XVIII. The Lord’s Day.
The first day of the week is the Lord’s Day. It is a Christian institution for regular observance. It commemorates the resurrection of Christ from the dead and should include exercises of worship and spiritual devotion, both public and private. Activities on the Lord’s Day should be commensurate with the Christian’s conscience under the Lordship of Jesus Christ. Matthew 28.1ff; Mark 16.1-9; Luke 24.1-12; John 4.21-24; 20.1-9; Acts 20.7; Romans 14.5-10; 1 Corinthians 16.1-2; Colossians 2.16-23; 3.16-17; Revelation 1.10.
XIX. Liberty of Conscience.
God alone is Lord of the conscience; and He has left it free from the doctrines and commandments of men, which are in anything contrary to His word, or not contained in it. Civil leadership being ordained of God, subjection in all lawful things commanded by them ought to be done by us in the Lord, not only because of wrath, but also for conscience sake. Matthew 22.15-22; Acts 4.19-20; Romans 12.18-13.7; 14.1-23; 1 Corinthians 6.1-7; 8.4-13; 1 Timothy 2.1-4; 1 Peter 2.11-25.
XX. The Resurrection.
The bodies of men after death return to dust, but their spirits return immediately to God — the righteous to rest with Him; the wicked to be reserved under darkness to the judgment. At the last day, the bodies of all the dead, both just and unjust, will be raised. Matthew 16.24-28; Luke 16.19-31; John 11.17-27; 14.1-6; 1 Corinthians 15.24-28, 35-58; Philippians 3.20-21; 1 Thessalonians 4.13-18; 2 Peter 3.8-13.
XXI. The Judgment.
God has appointed a day, wherein He will judge the world by Jesus Christ, when every one shall receive according to his deeds; the wicked will go into everlasting punishment; the righteous, into everlasting life.

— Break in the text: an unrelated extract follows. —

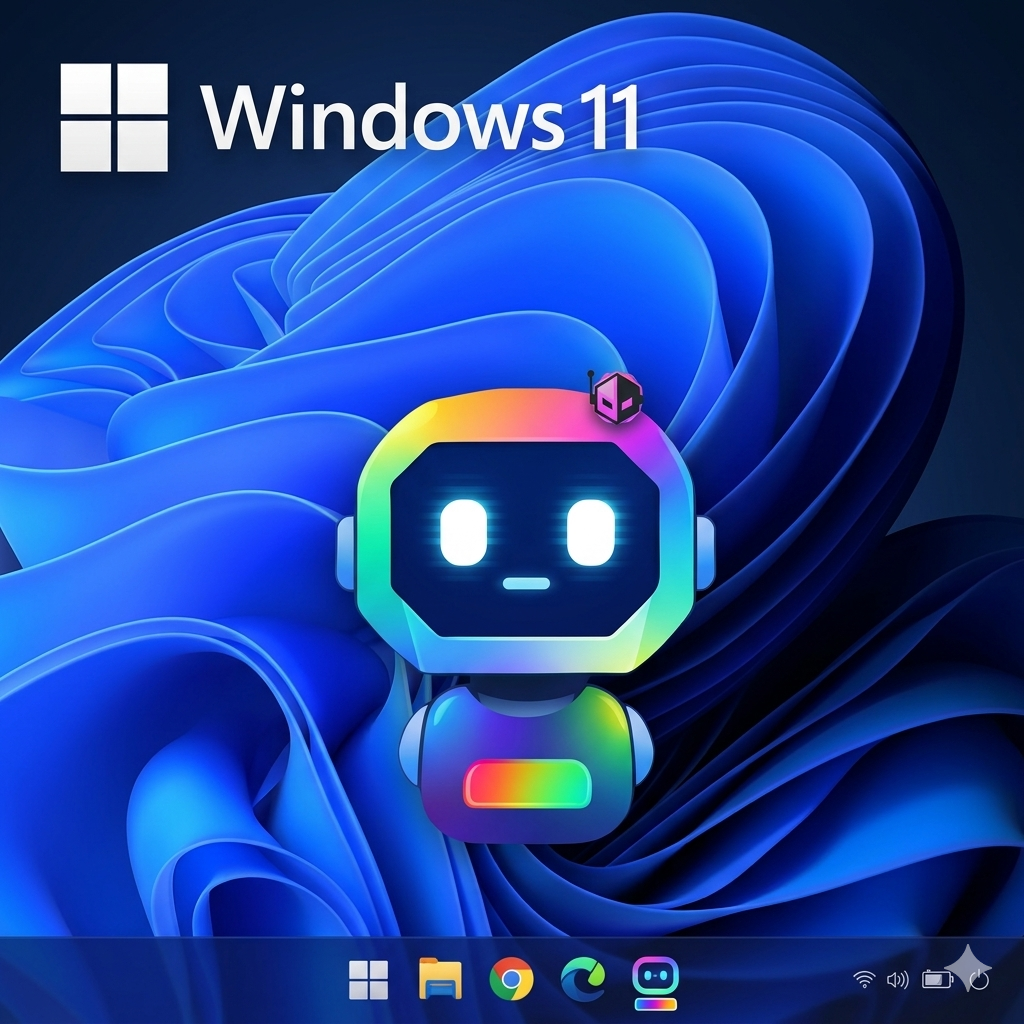Open the Start menu from the taskbar
Viewport: 1024px width, 1024px height.
pos(368,980)
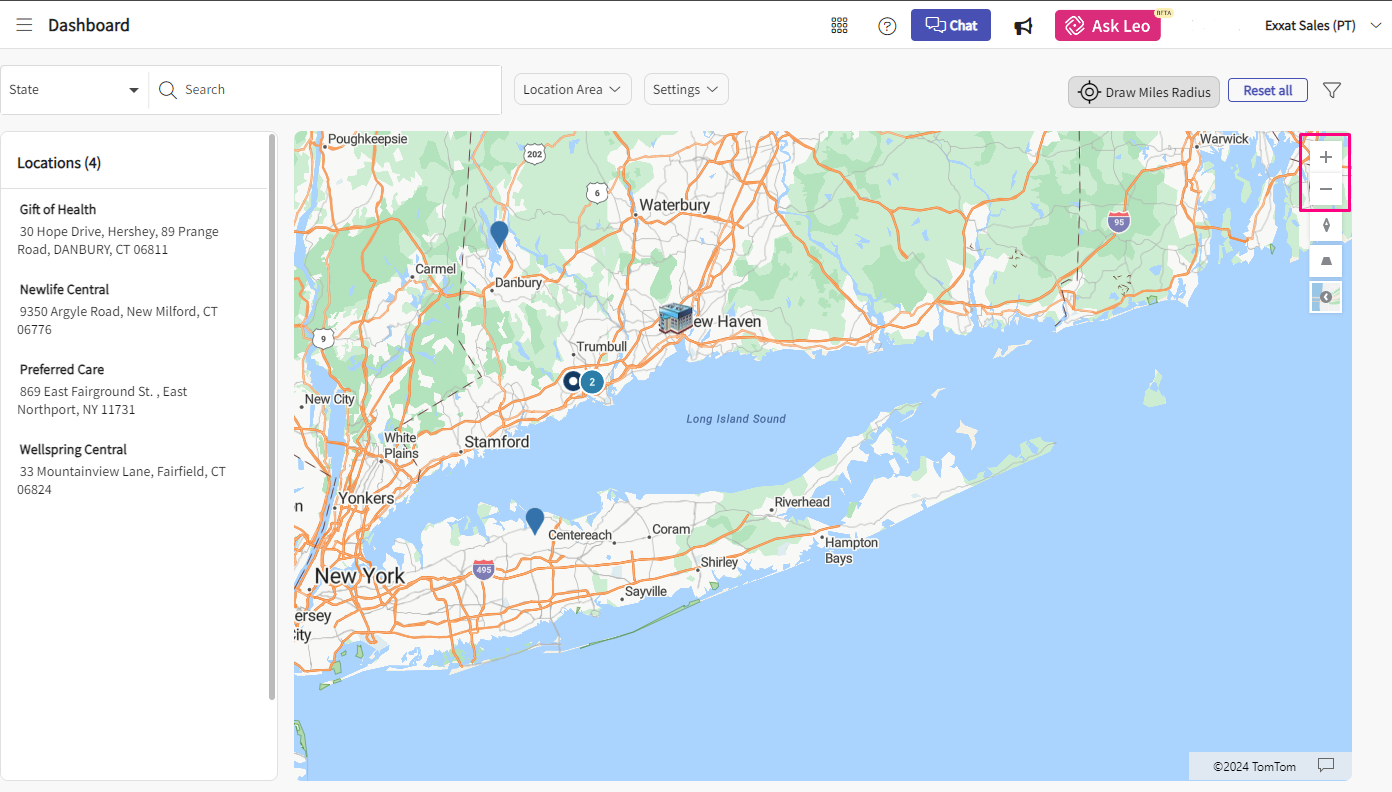Expand the Settings dropdown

Matthew 25.31-46; John 5.24-30; Acts 17.30-34; Romans 1.18-2.16; 1 Thessalonians 1.10; Hebrews 10.26-31; Revelation 20.1-22.13.
XXII. The Family.
God has ordained the family as the foundational institution of human society. Marriage is the uniting of one man and one woman in covenant commitment for a lifetime. A husband is to love his wife as Christ loved the church. He has the God-given responsibility to provide for, to protect, and to lead his family. A wife is to submit herself graciously to the servant leadership of her husband even as the church willingly submits to the headship of Christ. Children, from the moment of conception, are a blessing and heritage from the Lord. Parents are to teach their children spiritual and moral values and to lead them, through consistent lifestyle example and loving discipline, to make choices based on biblical truth. Children are to honor and obey their parents. Genesis 1.26-28; 2.15-25; 3.1-20; Deuteronomy 6.4-9; Proverbs 1.8; 5.15-20; 23.13-14; 31.10-31; Matthew 5.31-32; Mark 10.1-12; 1 Corinthians 7.1-16; Ephesians 5.21-33; 6.1-4; 1 Timothy 5.8,14; 2 Timothy 1.3-5; Titus 2.3-5; 1 Peter 3.1-7.